TEXTE SOURCE »
>>>

Jean Buzelin suit l’activité de Jean-Marc Foussat depuis plus de 40 ans. Il passe ici en revue des rééditions et nouveautés du label singulier de ce musicien-collecteur de musiques improvisées : Fou Records.
Il y a exactement 40 ans, je découvrais avec surprise que Jean-Marc Foussat, que je rencontrais souvent dans les concerts armé de ses micros et magnétophone, était aussi musicien. J’avais en main cette étrange pochette de disque blanche légèrement tachée de rouge que je retrouve quasiment à l’identique en format CD. Avec difficulté, car la musique électroacoustique ne m’était pas familière, j’avais commis une recension dans Le Jazzophone N°16, novembre 1983. Et je retrouve avec stupéfaction un disque plein d’éclat, un superbe patchwork vivant, spontané, réfléchi et travaillé, resté surprenant... mais qui n’eut guère de suite avant le début des années 2010, époque prolifique où Jean-Marc a fondé son propre label, pas uniquement pour publier ses nombreuses performances dont nous rendons compte régulièrement sur le site. L’occasion est donc trop belle pour ne pas négliger cette réédition qui s’augmente d’un livret de 32 pages comprenant notamment les photos de son complice de l’époque, son frère Pierre. ( “Abattage“ – Fou Records CD 50)
Remontons le temps, un temps où les jeunes groupes français de free jazz (sic) se comptaient presque sur les doigts d’une main. La quartette Armonicord avait été créé par le saxophoniste Jouk Minor que l’on rencontrait à l’époque dans différentes formations. Programmé au gigantesque festival de Massy en octobre 1975, malheureusement en toute fin de soirée après un concert exceptionnel d’Archie Shepp (édité en disque) et une excellente prestation du big band de Jef Gilson, il proposa un set de 38’ comprenant deux compositions/improvisations assez brutes mais “harmonisées” par la parfaite entente des quatre musiciens. C’est une belle surprise que de (re)découvrir, grâce au disque, une musique, certes datée (ce qui n’est pas péjoratif) et toujours fraîche. Armonicord n’ayant enregistré qu’un seul disque en 1977, “Esprits de Sel” avec un personnel légèrement différent, cette édition inédite est donc particulièrement recommandée ( “Libres“ – Fou Records CD 53).

<<<

SEGMENT DE DONNÉES »
>>>

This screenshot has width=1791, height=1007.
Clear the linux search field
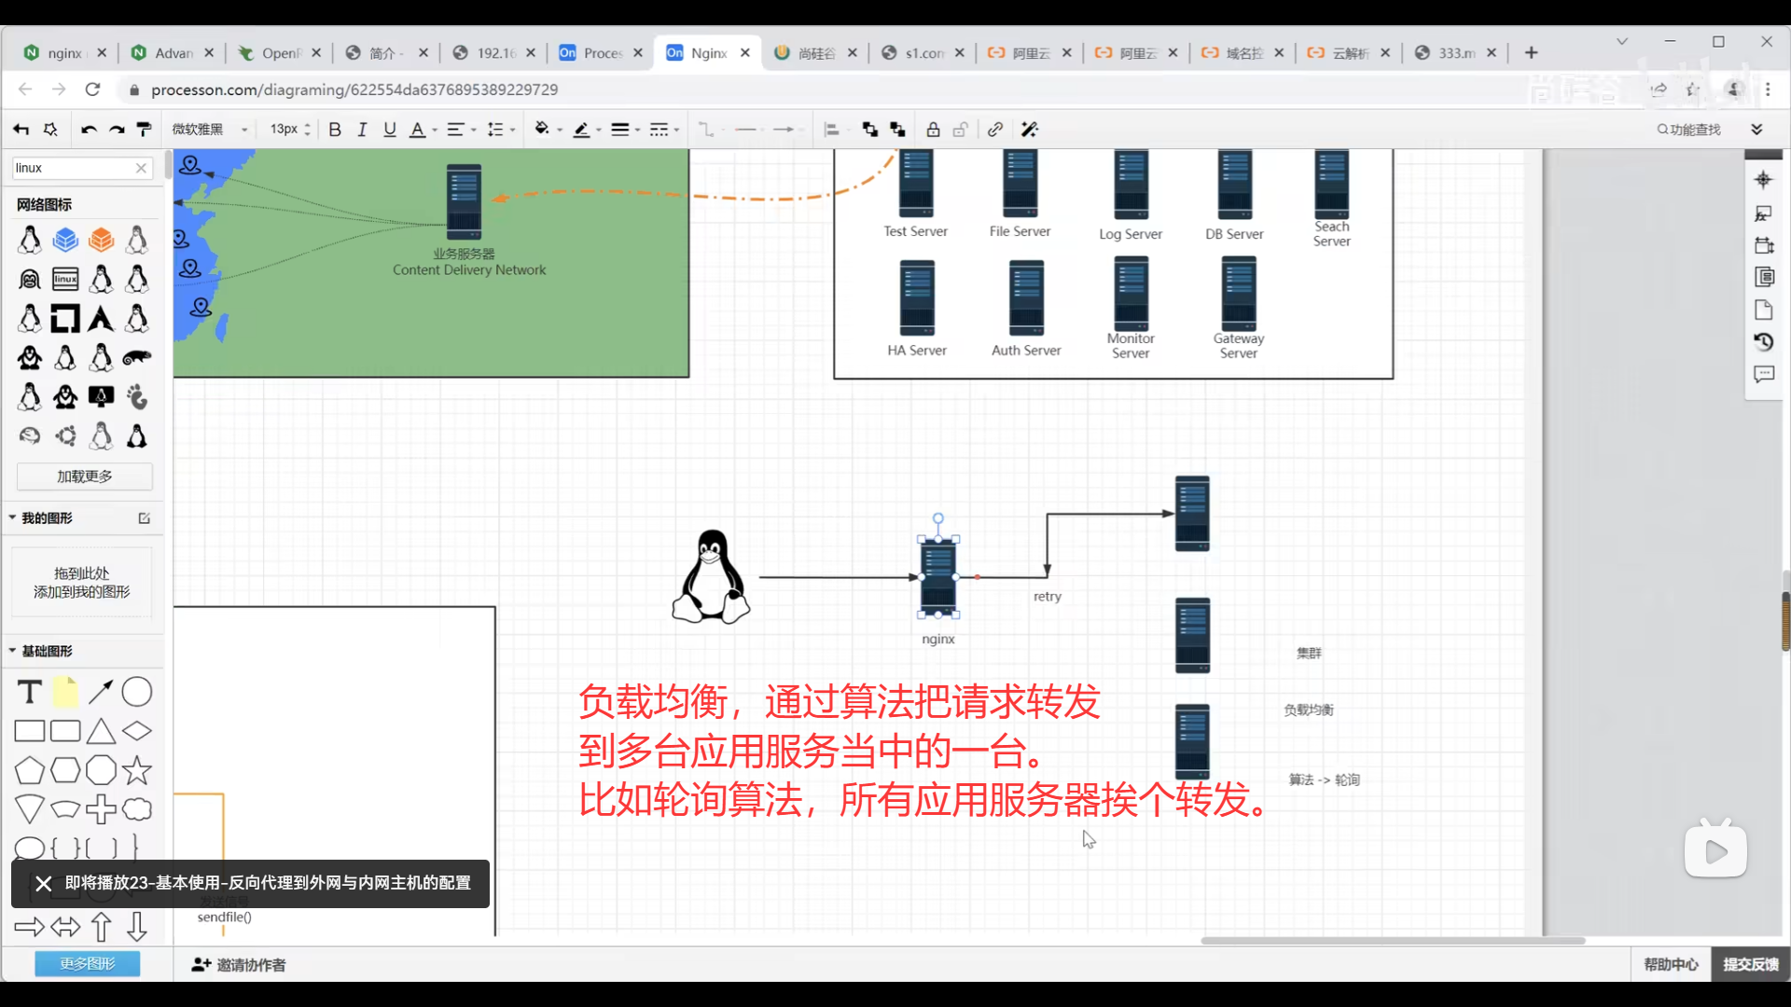coord(141,168)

<<<

ÉNONCÉ » Prolongez la chronique sur les disques de Fou Records à partir de l'endroit où elle s'arrête. Les lignes qui précèdent ne sont pas nécessaires.

RÉPONSE CI-DESSOUS »
Poursuivons avec un autre concert inédit (beaucoup plus long) organisé par l’association Béziers Jazz Action en 1982. À cette époque, le saxophoniste Daunik Lazro jouait souvent en duo avec Jean-Jacques Avenel d’une part, et avec Siegfried Kessler d’autre part (Foussat les a enregistrés). Suffisait-il de réunir les trois ? Pour la haute qualité de la musique, c’est une réussite absolue. Très différents les uns des autres, ils superposent leurs jeux en un exercice de voltige, de va-et-vient, de fluidité et de légèreté, sans oublier le swing, et sans exclure la force et la présence. Un document formidable qui redonne une visibilité à Kessler et Avenel qui nous ont quitté depuis, Daunik doit être heureux de revivre ce moment passé avec ses amis, même si cela s’accompagne sans doute d’une pointe de nostalgie.("Ecstatic Jazz" – Fou Records CD 55)
Nous nous rapprochons de notre ère avec ce concert du groupe Marteau Rouge, enregistré, et joué en même temps, par Jean-Marc Foussat, en compagnie de ses compères Jean-François Pauvros et Makoto Sato aux Instants Chavirés. Comme ils l’avaient fait quelques mois plus tôt avec Haino Keiji [1], les trois compères ont invité Evan Parker à rejoindre leur détonnant trio. Ce n’était pas la première fois [2] que l’illustre saxophoniste anglais s’immisçait dans leur “fouillis” organisé mais constamment varié et surprenant, la musique se jouant un peu “par étage” plutôt que par superposition d’interventions. Parker s’y mouvait avec le sérieux et l’ouverture dont il est coutumier, tout cela dans un foisonnement aussi riche que dense. (“Gift“ – Fou Records 51)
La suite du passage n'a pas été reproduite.